## [WHAT THIS TASK INVOLVES]
Update the entries below by changing every "particular" to "specific", and leave everything else unchanged.

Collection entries
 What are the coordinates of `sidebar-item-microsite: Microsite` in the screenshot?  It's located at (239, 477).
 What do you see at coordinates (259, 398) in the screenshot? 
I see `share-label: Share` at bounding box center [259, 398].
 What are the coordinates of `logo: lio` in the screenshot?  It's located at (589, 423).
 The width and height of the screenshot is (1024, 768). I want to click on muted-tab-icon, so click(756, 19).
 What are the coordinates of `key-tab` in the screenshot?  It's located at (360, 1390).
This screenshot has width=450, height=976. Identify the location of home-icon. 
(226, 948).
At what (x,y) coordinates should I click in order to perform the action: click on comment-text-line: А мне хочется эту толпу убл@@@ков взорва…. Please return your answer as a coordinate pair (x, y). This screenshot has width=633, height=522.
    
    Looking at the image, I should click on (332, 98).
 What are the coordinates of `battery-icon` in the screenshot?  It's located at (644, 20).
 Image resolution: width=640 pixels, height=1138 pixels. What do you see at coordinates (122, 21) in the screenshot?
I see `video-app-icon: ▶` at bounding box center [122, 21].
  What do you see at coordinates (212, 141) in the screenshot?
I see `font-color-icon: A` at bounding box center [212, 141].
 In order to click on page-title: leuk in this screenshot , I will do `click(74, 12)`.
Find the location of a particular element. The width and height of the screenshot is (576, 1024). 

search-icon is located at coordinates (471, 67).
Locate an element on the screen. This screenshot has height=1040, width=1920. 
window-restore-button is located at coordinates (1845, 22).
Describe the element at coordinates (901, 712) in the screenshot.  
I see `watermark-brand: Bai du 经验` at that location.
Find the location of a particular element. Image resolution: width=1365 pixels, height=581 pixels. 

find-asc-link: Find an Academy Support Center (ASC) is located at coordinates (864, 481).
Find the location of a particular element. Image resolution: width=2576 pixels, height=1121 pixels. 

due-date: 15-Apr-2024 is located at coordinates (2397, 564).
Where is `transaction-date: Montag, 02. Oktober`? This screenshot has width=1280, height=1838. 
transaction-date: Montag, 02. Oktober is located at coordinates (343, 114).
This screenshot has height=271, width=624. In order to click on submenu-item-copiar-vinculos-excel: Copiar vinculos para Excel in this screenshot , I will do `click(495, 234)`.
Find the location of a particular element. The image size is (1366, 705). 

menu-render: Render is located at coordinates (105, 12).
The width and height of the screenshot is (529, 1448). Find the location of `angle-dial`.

## [REPLY]
 What are the coordinates of `sidebar-item-microsite: Microsite` in the screenshot?  It's located at (239, 477).
 What do you see at coordinates (259, 398) in the screenshot? 
I see `share-label: Share` at bounding box center [259, 398].
 What are the coordinates of `logo: lio` in the screenshot?  It's located at (589, 423).
 The width and height of the screenshot is (1024, 768). I want to click on muted-tab-icon, so click(756, 19).
 What are the coordinates of `key-tab` in the screenshot?  It's located at (360, 1390).
This screenshot has width=450, height=976. Identify the location of home-icon. 
(226, 948).
At what (x,y) coordinates should I click in order to perform the action: click on comment-text-line: А мне хочется эту толпу убл@@@ков взорва…. Please return your answer as a coordinate pair (x, y). This screenshot has width=633, height=522.
    
    Looking at the image, I should click on (332, 98).
 What are the coordinates of `battery-icon` in the screenshot?  It's located at (644, 20).
 Image resolution: width=640 pixels, height=1138 pixels. What do you see at coordinates (122, 21) in the screenshot?
I see `video-app-icon: ▶` at bounding box center [122, 21].
  What do you see at coordinates (212, 141) in the screenshot?
I see `font-color-icon: A` at bounding box center [212, 141].
 In order to click on page-title: leuk in this screenshot , I will do `click(74, 12)`.
Find the location of a specific element. The width and height of the screenshot is (576, 1024). 

search-icon is located at coordinates (471, 67).
Locate an element on the screen. This screenshot has height=1040, width=1920. 
window-restore-button is located at coordinates (1845, 22).
Describe the element at coordinates (901, 712) in the screenshot.  
I see `watermark-brand: Bai du 经验` at that location.
Find the location of a specific element. Image resolution: width=1365 pixels, height=581 pixels. 

find-asc-link: Find an Academy Support Center (ASC) is located at coordinates (864, 481).
Find the location of a specific element. Image resolution: width=2576 pixels, height=1121 pixels. 

due-date: 15-Apr-2024 is located at coordinates (2397, 564).
Where is `transaction-date: Montag, 02. Oktober`? This screenshot has width=1280, height=1838. 
transaction-date: Montag, 02. Oktober is located at coordinates (343, 114).
This screenshot has height=271, width=624. In order to click on submenu-item-copiar-vinculos-excel: Copiar vinculos para Excel in this screenshot , I will do `click(495, 234)`.
Find the location of a specific element. The image size is (1366, 705). 

menu-render: Render is located at coordinates (105, 12).
The width and height of the screenshot is (529, 1448). Find the location of `angle-dial`.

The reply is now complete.